9 However, the trial judge does not appear to have accepted that evidence, at least in its full literal effect, and he was entitled to take that course. The evidence was given through an interpreter, and it seems that there is no word for “mortgage” in the Vietnamese language spoken by the clients. This Court’s previous decision implicitly accepts the approach adopted by the trial judge to the male client’s evidence quoted above, and it is questionable whether the Court’s decision is consistent with an acceptance of that evidence in its entirety.
10 The most significant of the trial judge’s findings were that:
(i) Mr Le inadvertently misled the clients because he did not understand the nature of a mortgage.
      (ii) The female client relied on the male client who, as has been seen, trusted Mr Le.
      (iii)
      (a) “I am far from satisfied that if [the solicitors] had adequately explained to the [clients] the reality of the risk they were gratuitously undertaking, they would not have executed the mortgage. I accept specifically the assertion to that effect in the affidavit of [the female client]”
          (iii)
      (b) The ‘assertion” referred to appears to be the contents of paragraph 10 of the female clients affidavit which was as follows”
          “10. I would not have signed the document had I been aware that by doing so my husband and I could become liable for the debts of Mr Le’s company.”
          (iv) “The [clients] probably shared with Le an obscured notion that the equipment [for which the company had borrowed from Esanda] was being obtained in some fashion akin to hire purchase and they believed that if the project terminated for any reason [Esanda] would repossess its “goods” and, although their real property stood to show that any deficiency or resale could be made good, they never really appreciated that there was an actual risk posed to their title and their enjoyment of their property”.

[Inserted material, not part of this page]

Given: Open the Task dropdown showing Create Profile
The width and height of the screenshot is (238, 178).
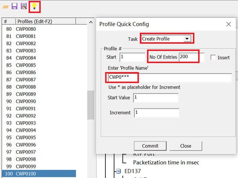Looking at the screenshot, I should click(187, 39).
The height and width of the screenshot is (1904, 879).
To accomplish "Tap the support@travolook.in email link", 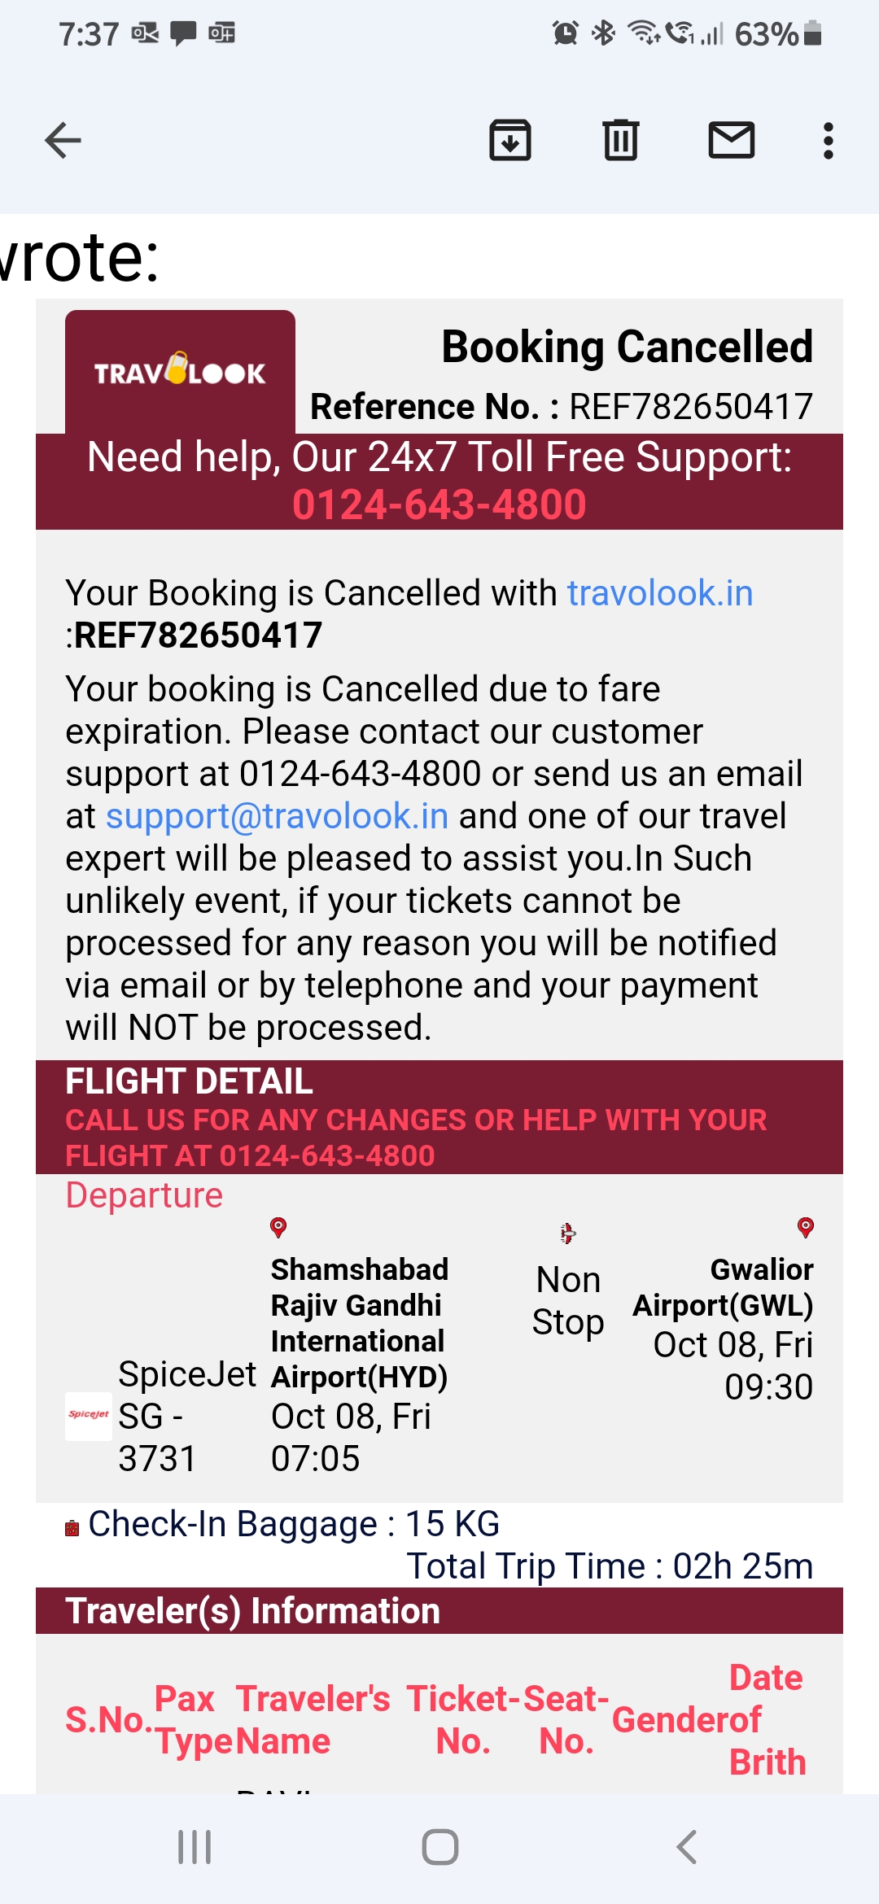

11 It seems impossible to reconcile all those findings. However, as will be seen, the first finding is important.
12 In its previous judgment, this Court held that the trial judge’s findings required a conclusion “that the [clients] knew that they were incurring personal liability for the company’s debt”. The Court added:

“The [male client] said in his first affidavit that Le asked him to guarantee the lease [of the equipment] and Le said the same. There was no finding or evidence that [the male client] and Le did not know what a guarantee was”.

13 Later, the Court added:
“The Court has upheld the findings that [the client] did not understand the nature of the mortgage they were granting, but did understand that they were incurring personal liability.”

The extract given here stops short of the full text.